[AIM]
Reproduce everything from the line containing "Given: Expand the QuestionSet node" down to the line containing "Looking at the" in the records, without the pictures.

[RECORDS PROVIDED]

━━━━━━━━━━━━━━━━━━━━

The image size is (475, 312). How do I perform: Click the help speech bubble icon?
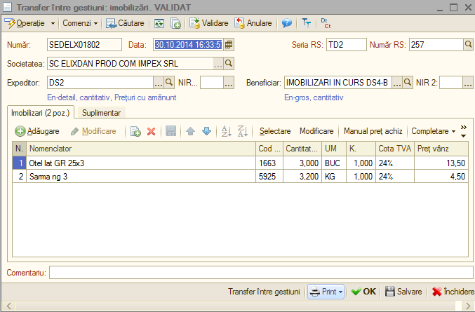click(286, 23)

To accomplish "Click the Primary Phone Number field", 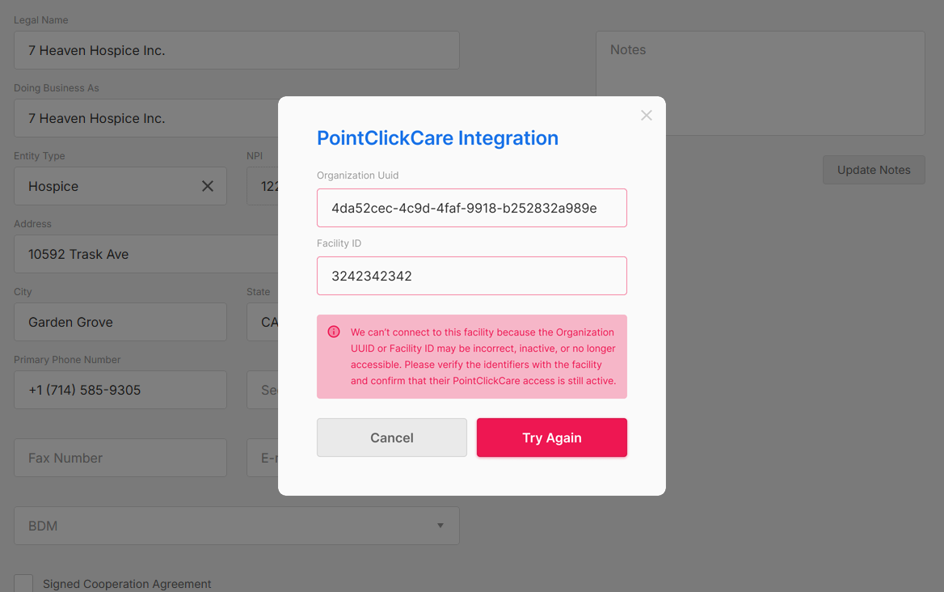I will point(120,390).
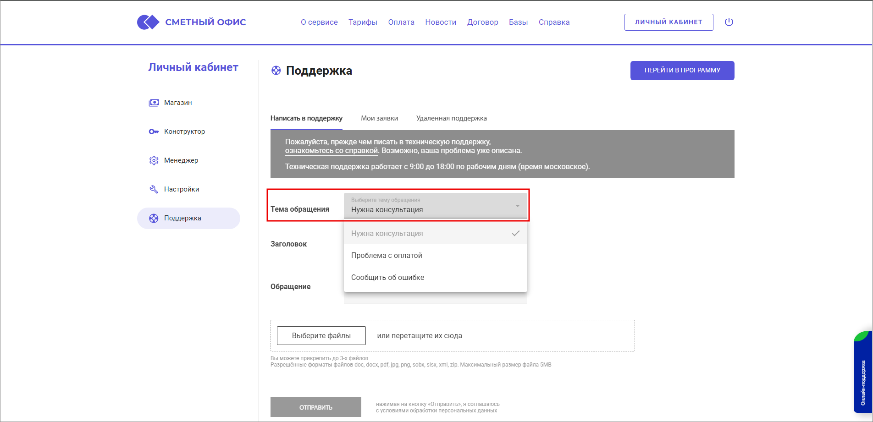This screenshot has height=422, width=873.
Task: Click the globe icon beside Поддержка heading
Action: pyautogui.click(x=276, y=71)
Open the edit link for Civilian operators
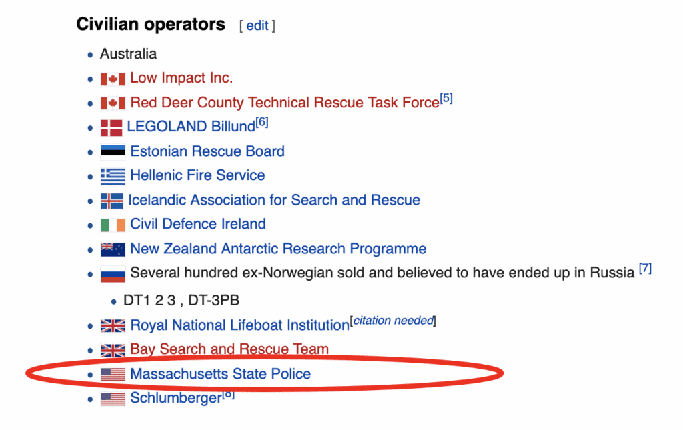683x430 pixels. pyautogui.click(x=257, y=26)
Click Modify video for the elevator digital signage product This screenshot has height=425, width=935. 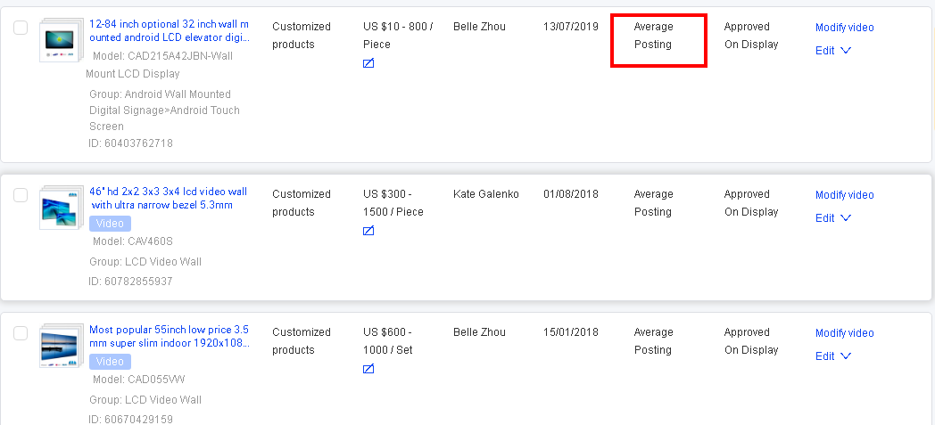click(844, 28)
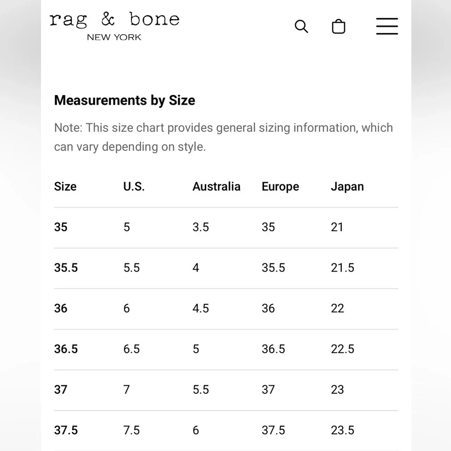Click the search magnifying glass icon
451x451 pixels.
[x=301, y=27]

━━━━━━━━━━━━━━━━━━━━

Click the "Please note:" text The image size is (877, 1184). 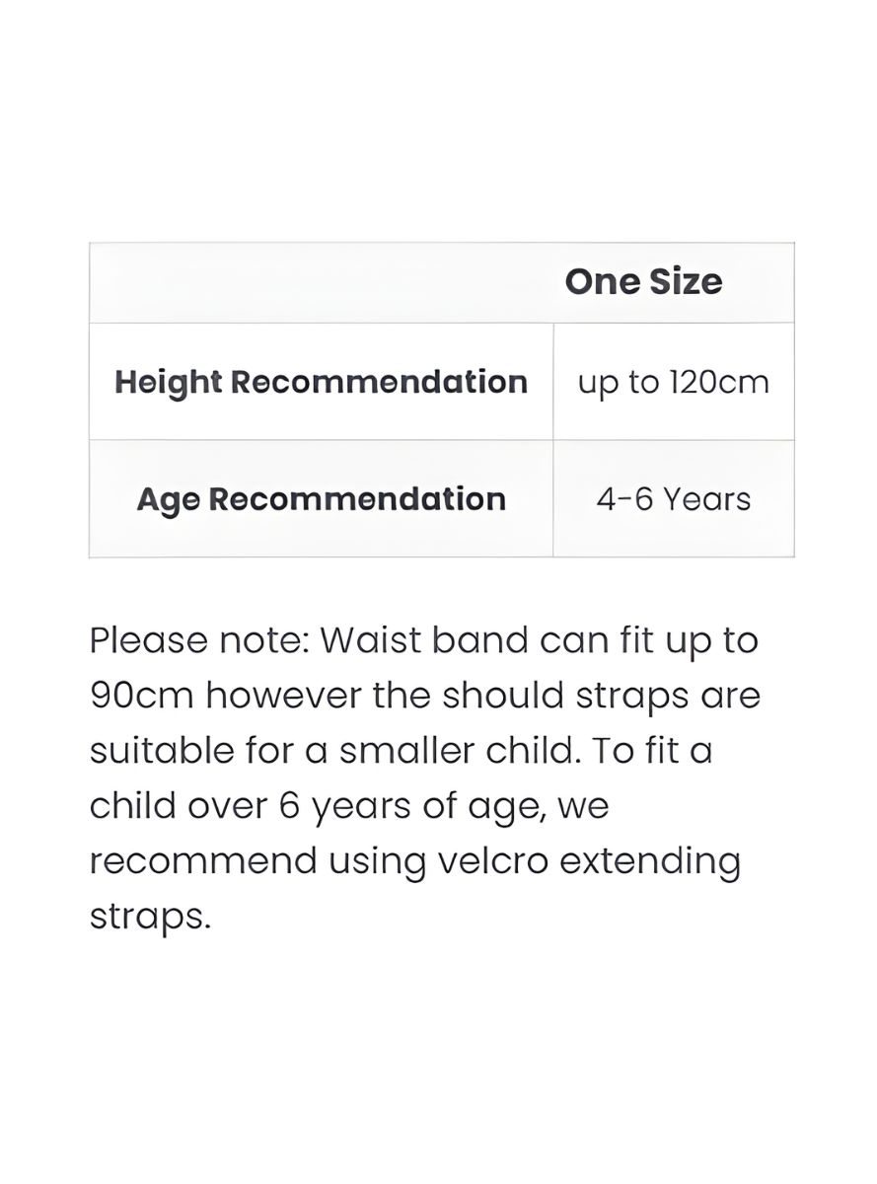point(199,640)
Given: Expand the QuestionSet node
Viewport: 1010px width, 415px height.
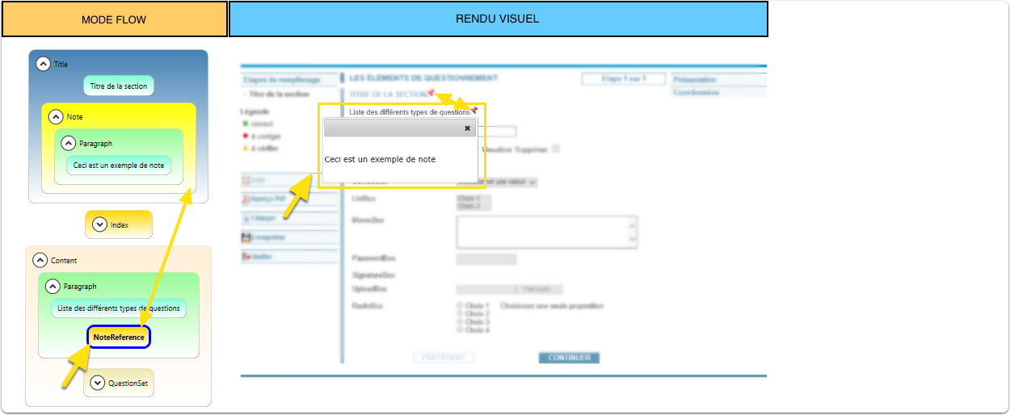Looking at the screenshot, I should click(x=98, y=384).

━━━━━━━━━━━━━━━━━━━━

[RESPONSE TO THIS TASK]
Given: Expand the QuestionSet node
Viewport: 1010px width, 415px height.
Looking at the screenshot, I should click(x=98, y=384).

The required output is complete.